What is needed => Copy out all of the entries below, swapping "particular element" for "specific element" and leaving everything else unchanged.

::::

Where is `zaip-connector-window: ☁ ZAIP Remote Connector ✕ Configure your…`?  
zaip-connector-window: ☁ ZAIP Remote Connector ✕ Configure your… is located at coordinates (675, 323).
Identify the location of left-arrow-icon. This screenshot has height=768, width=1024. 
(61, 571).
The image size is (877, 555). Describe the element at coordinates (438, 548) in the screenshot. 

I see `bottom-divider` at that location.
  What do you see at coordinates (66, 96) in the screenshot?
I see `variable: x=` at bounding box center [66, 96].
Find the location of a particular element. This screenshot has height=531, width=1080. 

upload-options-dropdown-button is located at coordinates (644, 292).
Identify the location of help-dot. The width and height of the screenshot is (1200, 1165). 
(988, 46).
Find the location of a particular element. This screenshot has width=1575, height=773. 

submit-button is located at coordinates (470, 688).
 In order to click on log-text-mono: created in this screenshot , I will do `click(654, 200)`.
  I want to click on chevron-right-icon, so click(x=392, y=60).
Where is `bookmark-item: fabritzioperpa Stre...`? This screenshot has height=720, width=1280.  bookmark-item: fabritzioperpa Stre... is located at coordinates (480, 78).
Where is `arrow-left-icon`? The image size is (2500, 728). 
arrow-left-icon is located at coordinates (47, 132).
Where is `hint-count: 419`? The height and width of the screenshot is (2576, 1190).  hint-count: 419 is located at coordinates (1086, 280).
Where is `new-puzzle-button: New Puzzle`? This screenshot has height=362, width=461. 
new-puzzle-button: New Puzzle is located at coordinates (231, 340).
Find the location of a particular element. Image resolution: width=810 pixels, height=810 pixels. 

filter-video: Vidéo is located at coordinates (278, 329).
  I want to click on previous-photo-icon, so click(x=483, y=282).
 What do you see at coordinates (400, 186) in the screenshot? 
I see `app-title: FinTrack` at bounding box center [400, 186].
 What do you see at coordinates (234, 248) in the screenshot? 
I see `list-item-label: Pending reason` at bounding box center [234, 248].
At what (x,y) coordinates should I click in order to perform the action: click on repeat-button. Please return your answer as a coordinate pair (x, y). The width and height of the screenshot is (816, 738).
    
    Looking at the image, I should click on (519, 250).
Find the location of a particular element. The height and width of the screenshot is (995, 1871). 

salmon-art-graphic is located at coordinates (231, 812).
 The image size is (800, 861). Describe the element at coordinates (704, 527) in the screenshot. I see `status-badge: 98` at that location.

::::

Written response =>
Where is `zaip-connector-window: ☁ ZAIP Remote Connector ✕ Configure your…`?  
zaip-connector-window: ☁ ZAIP Remote Connector ✕ Configure your… is located at coordinates (675, 323).
Identify the location of left-arrow-icon. This screenshot has height=768, width=1024. 
(61, 571).
The image size is (877, 555). Describe the element at coordinates (438, 548) in the screenshot. 

I see `bottom-divider` at that location.
  What do you see at coordinates (66, 96) in the screenshot?
I see `variable: x=` at bounding box center [66, 96].
Find the location of a specific element. This screenshot has height=531, width=1080. 

upload-options-dropdown-button is located at coordinates (644, 292).
Identify the location of help-dot. The width and height of the screenshot is (1200, 1165). 
(988, 46).
Find the location of a specific element. This screenshot has width=1575, height=773. 

submit-button is located at coordinates (470, 688).
 In order to click on log-text-mono: created in this screenshot , I will do `click(654, 200)`.
  I want to click on chevron-right-icon, so click(x=392, y=60).
Where is `bookmark-item: fabritzioperpa Stre...`? This screenshot has height=720, width=1280.  bookmark-item: fabritzioperpa Stre... is located at coordinates (480, 78).
Where is `arrow-left-icon`? The image size is (2500, 728). 
arrow-left-icon is located at coordinates (47, 132).
Where is `hint-count: 419`? The height and width of the screenshot is (2576, 1190).  hint-count: 419 is located at coordinates (1086, 280).
Where is `new-puzzle-button: New Puzzle`? This screenshot has height=362, width=461. 
new-puzzle-button: New Puzzle is located at coordinates (231, 340).
Find the location of a specific element. Image resolution: width=810 pixels, height=810 pixels. 

filter-video: Vidéo is located at coordinates (278, 329).
  I want to click on previous-photo-icon, so click(x=483, y=282).
 What do you see at coordinates (400, 186) in the screenshot? 
I see `app-title: FinTrack` at bounding box center [400, 186].
 What do you see at coordinates (234, 248) in the screenshot? 
I see `list-item-label: Pending reason` at bounding box center [234, 248].
At what (x,y) coordinates should I click in order to perform the action: click on repeat-button. Please return your answer as a coordinate pair (x, y). The width and height of the screenshot is (816, 738).
    
    Looking at the image, I should click on (519, 250).
Find the location of a specific element. The height and width of the screenshot is (995, 1871). 

salmon-art-graphic is located at coordinates (231, 812).
 The image size is (800, 861). Describe the element at coordinates (704, 527) in the screenshot. I see `status-badge: 98` at that location.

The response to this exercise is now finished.